— Problem —
Take the line containing "Registry Signup (87, 2459)" and every line after it to the end of the material below; reproduce them exactly, without pictures.

— Supplied material —
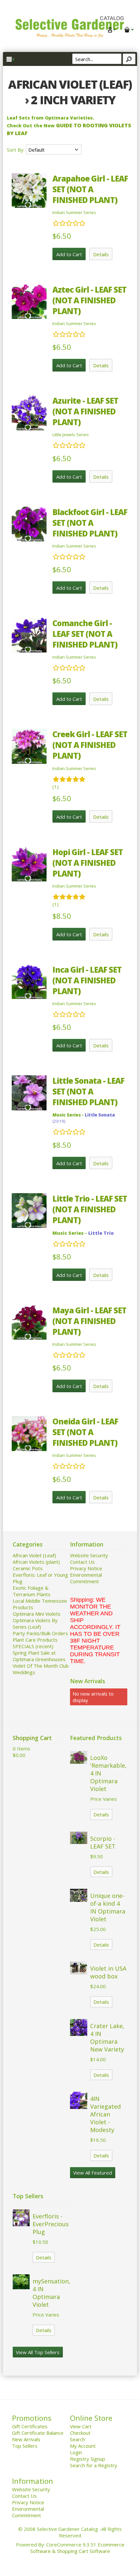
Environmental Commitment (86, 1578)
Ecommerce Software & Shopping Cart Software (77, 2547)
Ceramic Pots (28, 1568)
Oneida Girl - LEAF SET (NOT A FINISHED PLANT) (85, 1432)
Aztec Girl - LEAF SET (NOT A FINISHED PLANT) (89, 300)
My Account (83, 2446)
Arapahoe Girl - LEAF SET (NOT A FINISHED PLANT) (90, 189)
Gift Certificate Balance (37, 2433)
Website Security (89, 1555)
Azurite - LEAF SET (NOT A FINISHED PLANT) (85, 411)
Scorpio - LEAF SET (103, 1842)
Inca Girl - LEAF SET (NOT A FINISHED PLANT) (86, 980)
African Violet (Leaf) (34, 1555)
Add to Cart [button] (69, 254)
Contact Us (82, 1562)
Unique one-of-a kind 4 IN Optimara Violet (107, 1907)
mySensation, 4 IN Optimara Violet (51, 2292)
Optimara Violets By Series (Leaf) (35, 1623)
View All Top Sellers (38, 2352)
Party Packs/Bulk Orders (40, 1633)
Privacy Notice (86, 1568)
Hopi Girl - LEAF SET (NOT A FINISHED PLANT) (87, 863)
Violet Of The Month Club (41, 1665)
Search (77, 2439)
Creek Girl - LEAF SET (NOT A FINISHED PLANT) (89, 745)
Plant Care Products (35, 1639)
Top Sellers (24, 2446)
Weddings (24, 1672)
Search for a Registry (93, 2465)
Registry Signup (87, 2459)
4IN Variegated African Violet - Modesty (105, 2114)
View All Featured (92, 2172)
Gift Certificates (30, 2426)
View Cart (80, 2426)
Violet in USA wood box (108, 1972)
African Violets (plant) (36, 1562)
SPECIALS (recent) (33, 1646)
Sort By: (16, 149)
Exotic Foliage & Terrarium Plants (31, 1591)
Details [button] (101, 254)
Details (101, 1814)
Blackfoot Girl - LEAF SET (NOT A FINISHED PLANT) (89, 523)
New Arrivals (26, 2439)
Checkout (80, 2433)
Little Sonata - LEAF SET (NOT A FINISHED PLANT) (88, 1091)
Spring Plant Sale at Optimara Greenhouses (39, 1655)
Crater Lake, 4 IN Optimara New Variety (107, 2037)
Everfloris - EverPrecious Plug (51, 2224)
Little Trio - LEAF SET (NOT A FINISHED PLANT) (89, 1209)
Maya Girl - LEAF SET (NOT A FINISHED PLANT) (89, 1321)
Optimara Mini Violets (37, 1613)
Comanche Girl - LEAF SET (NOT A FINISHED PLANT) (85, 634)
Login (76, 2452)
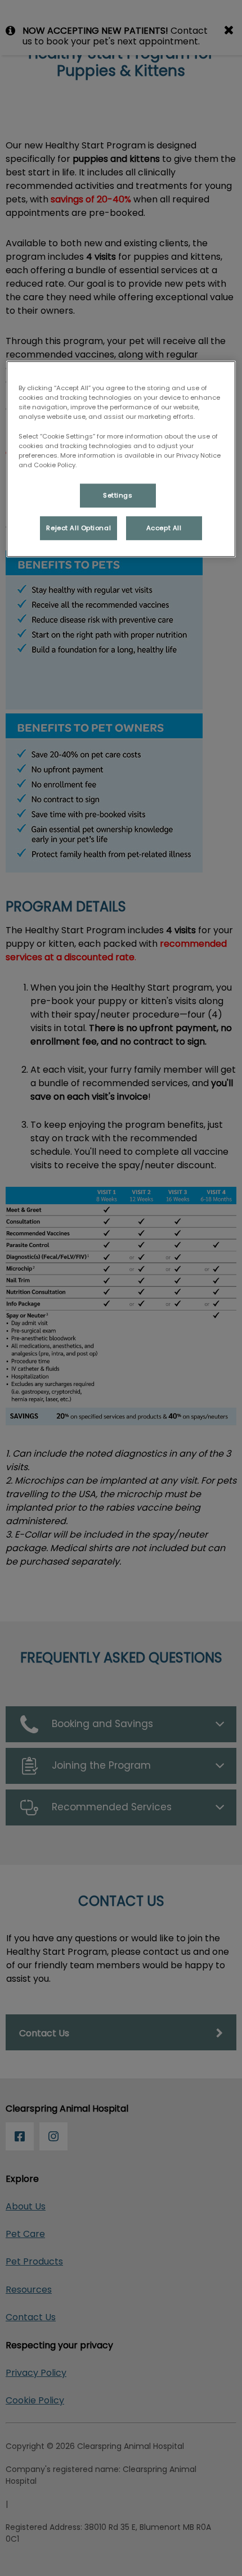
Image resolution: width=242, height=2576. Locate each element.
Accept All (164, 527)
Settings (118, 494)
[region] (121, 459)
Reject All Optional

— Task result —
Registry Signup (87, 2459)
4IN Variegated African Violet - Modesty (105, 2114)
View All Featured (92, 2172)
Gift Certificates (30, 2426)
View Cart (80, 2426)
Violet in USA wood box (108, 1972)
African Violets (plant) (36, 1562)
SPECIALS (recent) (33, 1646)
Sort By: (16, 149)
Exotic Foliage & Terrarium Plants (31, 1591)
Details [button] (101, 254)
Details (101, 1814)
Blackfoot Girl - LEAF SET (NOT A FINISHED PLANT) (89, 523)
New Arrivals (26, 2439)
Checkout (80, 2433)
Little Sonata - LEAF SET (NOT A FINISHED PLANT) (88, 1091)
Spring Plant Sale at Optimara Greenhouses (39, 1655)
Crater Lake, 4 IN Optimara New Variety (107, 2037)
Everfloris - EverPrecious Plug (51, 2224)
Little Trio - LEAF SET (NOT A FINISHED PLANT) (89, 1209)
Maya Girl - LEAF SET (NOT A FINISHED PLANT) (89, 1321)
Optimara Mini Violets (37, 1613)
Comanche Girl - LEAF SET (NOT A FINISHED PLANT) (85, 634)
Login (76, 2452)
Image resolution: width=242, height=2576. Locate each element.
Accept All (164, 527)
Settings (118, 494)
[region] (121, 459)
Reject All Optional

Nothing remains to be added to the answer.